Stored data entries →

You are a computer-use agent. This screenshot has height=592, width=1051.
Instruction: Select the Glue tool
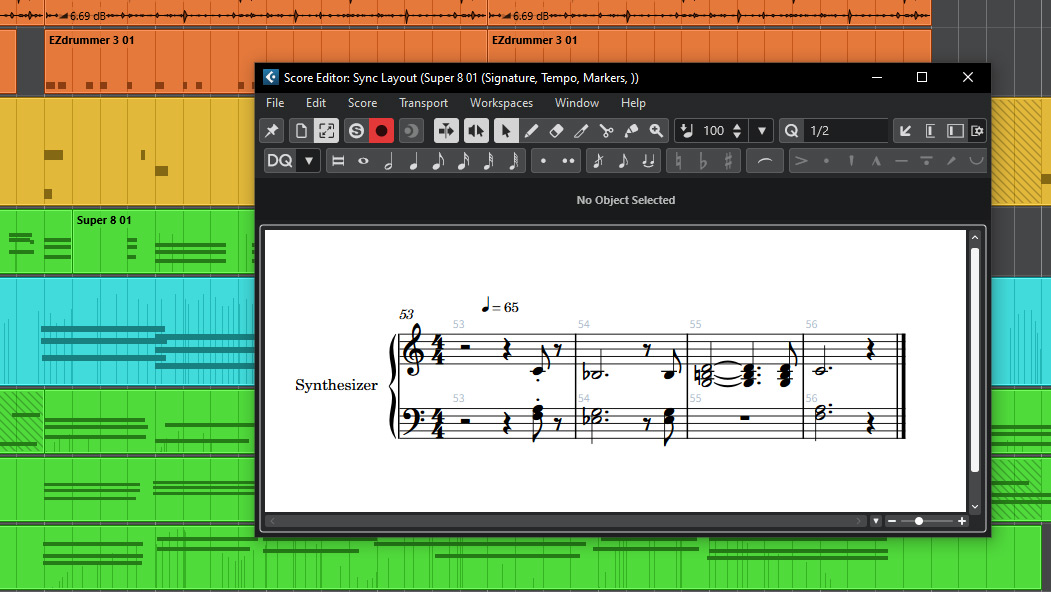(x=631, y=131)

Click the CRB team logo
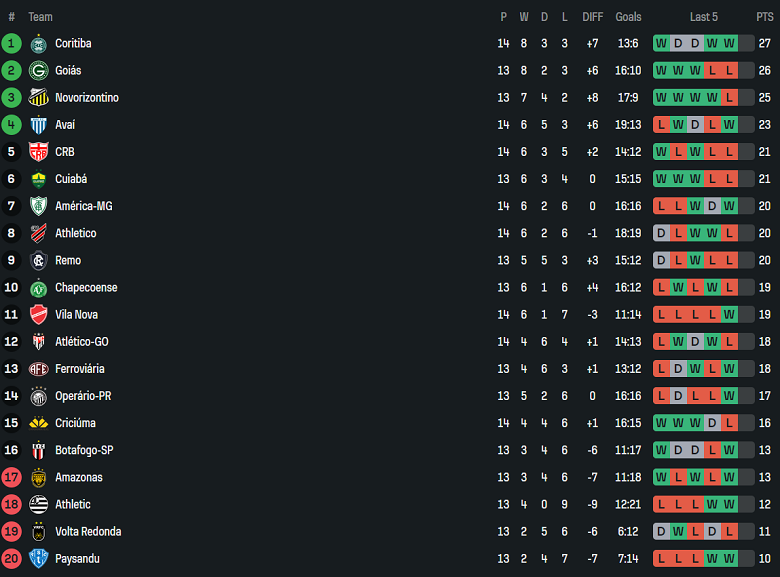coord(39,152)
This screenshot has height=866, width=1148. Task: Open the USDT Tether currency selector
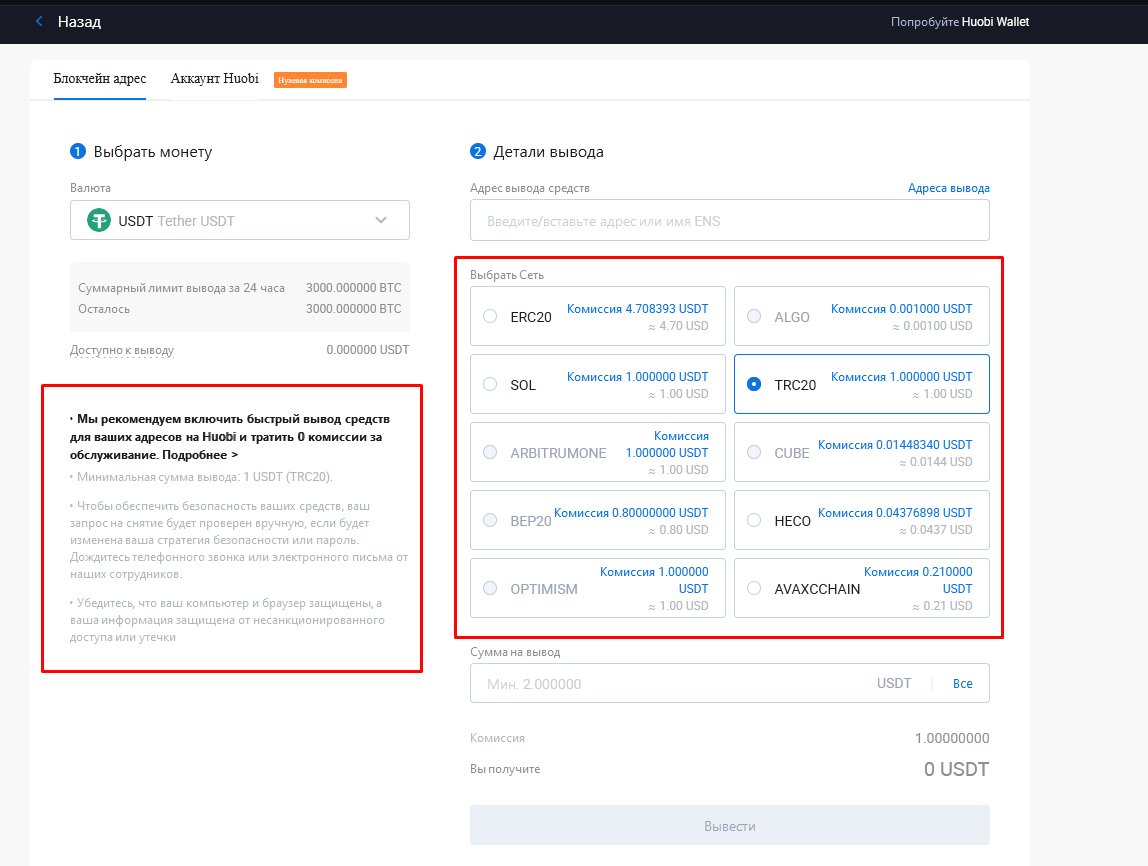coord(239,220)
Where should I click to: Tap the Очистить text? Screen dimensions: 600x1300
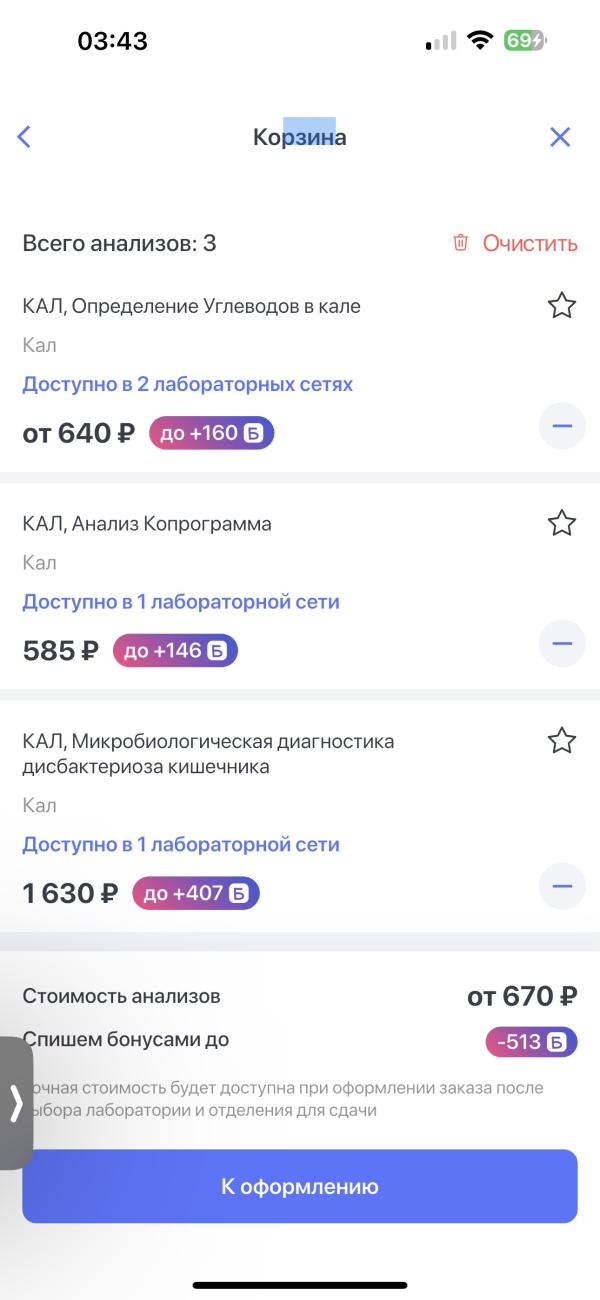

Exercise aim →
Extract, verbatim and alone, the lines from the line that contains "Click the CRB team logo" to the last line of the records, inclusive; drop any picture.

Task output →
Click the CRB team logo
coord(39,152)
This screenshot has height=866, width=1148. Task: Open the USDT Tether currency selector
coord(239,220)
Where should I click to: Tap the Очистить text? Screen dimensions: 600x1300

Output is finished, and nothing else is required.